Being my own first commenter (how sad is that) although I have to say I don’t really believe this story–breeches don’t work this way–but it does sound like something Johnson would have said.
He was at a social occasion with his breeches unbuttoned and a woman approached him and said, “Sir! Your private parts are sticking out!”
To which he replied, “Madam, you flatter yourself. They are merely hanging.”
how uncanny is this, Janet. I just used a Johnson quote above my chapter-in-progress.
While grief is fresh, every attempt to divert only irritates—Samuel Johnson
And I’ll let everyone ponder on what in the world Diane is writing that!!
P.S. I may have to name my next cat Hodge, not that I have any plans to add to the menagerie at the moment.
Thank you, Janet! This was a lovely post. How can you not love a man who loves words AND cats!! Johnson’s love of his cat reminds me of my Mom’s affection for the last cat she owned. His name was Smoky and he was, of course, a gorgeous smoky gray color. He was descended from one Tigger, an orange marmalade tom cat we adopted as a kitten when we lived in England. Tigger and Mischief, our King Charles spaniel made the trip back across the pond when we came back Stateside and both lived good long lives with our family. We always had at least one kitten or grandkitten sired by Tigger until long after we kids all left home. Smoky was the last known member of the line. When he was very ill at the ripe old age of seventeen, my Mom went out and bought French vanilla ice cream for him as it was his habit to enjoy a dish on the back deck in the summer when my Welsh grandmother came down from Pennsylvania. My Mom fed him a dish of ice cream the day we had to take him to be euthanized.

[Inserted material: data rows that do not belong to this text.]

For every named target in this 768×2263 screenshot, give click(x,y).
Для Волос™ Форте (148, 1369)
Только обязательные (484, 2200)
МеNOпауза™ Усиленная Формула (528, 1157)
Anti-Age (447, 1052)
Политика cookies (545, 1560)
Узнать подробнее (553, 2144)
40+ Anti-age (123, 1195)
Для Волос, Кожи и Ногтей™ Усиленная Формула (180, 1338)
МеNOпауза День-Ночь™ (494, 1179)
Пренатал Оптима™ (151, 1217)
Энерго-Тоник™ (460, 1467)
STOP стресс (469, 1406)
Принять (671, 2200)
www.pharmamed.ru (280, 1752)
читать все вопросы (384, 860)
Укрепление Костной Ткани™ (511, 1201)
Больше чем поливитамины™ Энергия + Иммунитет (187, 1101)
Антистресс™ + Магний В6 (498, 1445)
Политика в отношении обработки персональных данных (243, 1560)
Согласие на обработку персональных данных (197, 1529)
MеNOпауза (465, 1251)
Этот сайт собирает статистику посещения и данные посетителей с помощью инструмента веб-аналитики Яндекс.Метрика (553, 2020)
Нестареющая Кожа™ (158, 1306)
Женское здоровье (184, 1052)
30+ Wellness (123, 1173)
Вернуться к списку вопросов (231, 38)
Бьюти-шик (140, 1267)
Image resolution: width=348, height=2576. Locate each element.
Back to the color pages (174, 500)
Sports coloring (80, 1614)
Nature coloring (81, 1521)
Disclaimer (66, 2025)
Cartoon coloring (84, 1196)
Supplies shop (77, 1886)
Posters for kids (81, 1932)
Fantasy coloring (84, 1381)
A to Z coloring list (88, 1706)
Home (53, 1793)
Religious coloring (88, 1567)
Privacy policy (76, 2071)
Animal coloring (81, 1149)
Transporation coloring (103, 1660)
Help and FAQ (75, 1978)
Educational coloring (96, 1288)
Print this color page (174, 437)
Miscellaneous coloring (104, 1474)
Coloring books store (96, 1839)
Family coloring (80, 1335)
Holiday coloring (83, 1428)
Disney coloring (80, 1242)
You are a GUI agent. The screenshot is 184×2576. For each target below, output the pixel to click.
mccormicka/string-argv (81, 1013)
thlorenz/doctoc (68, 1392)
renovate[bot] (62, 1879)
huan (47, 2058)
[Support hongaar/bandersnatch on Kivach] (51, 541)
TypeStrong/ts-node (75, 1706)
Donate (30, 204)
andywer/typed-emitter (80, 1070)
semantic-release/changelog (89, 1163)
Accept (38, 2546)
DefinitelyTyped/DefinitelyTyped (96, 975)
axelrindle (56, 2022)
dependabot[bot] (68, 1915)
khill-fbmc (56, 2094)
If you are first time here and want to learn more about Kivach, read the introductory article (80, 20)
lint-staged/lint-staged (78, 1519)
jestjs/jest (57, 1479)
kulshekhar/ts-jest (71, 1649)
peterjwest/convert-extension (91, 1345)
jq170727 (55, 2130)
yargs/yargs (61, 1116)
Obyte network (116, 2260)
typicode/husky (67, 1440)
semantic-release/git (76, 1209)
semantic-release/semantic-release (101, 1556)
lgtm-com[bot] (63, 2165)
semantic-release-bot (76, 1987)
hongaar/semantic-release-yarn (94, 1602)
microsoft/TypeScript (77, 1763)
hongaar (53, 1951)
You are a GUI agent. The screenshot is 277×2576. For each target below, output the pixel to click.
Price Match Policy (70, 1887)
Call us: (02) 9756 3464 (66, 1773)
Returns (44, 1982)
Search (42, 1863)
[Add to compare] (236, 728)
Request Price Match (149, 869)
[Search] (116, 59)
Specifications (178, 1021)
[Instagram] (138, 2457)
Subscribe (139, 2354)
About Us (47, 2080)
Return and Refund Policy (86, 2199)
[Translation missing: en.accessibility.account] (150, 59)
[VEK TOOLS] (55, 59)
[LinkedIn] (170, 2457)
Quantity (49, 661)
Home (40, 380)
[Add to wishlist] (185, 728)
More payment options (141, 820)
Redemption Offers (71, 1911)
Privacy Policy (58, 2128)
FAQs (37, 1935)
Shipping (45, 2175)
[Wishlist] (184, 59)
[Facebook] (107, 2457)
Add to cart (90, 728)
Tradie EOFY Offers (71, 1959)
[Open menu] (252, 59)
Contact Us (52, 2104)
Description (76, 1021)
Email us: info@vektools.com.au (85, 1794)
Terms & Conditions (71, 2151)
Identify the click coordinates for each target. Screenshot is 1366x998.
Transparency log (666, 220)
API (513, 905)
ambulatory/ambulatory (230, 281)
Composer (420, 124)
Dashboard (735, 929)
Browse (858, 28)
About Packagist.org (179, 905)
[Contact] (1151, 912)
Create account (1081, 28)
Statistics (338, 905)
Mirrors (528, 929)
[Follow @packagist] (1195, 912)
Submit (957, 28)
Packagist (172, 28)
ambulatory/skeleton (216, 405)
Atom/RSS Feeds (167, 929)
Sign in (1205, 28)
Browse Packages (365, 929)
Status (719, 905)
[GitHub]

I LOVE that Johnson quote, O Divine One. And I will be pondering its context!
Janet, you have added another place to my list of places to see before I “kick the bucket!”
I totally believe in the part where the cat is sitting on the dictionary. How does it go? “Cats can’t read and they don’t want you to, either.”
Todd-whose-cats-shall-not-be-shot-unless-they-irritate-me-very-very-much-and-probably-not-even-then
“No man but a blockhead ever wrote, except for money.”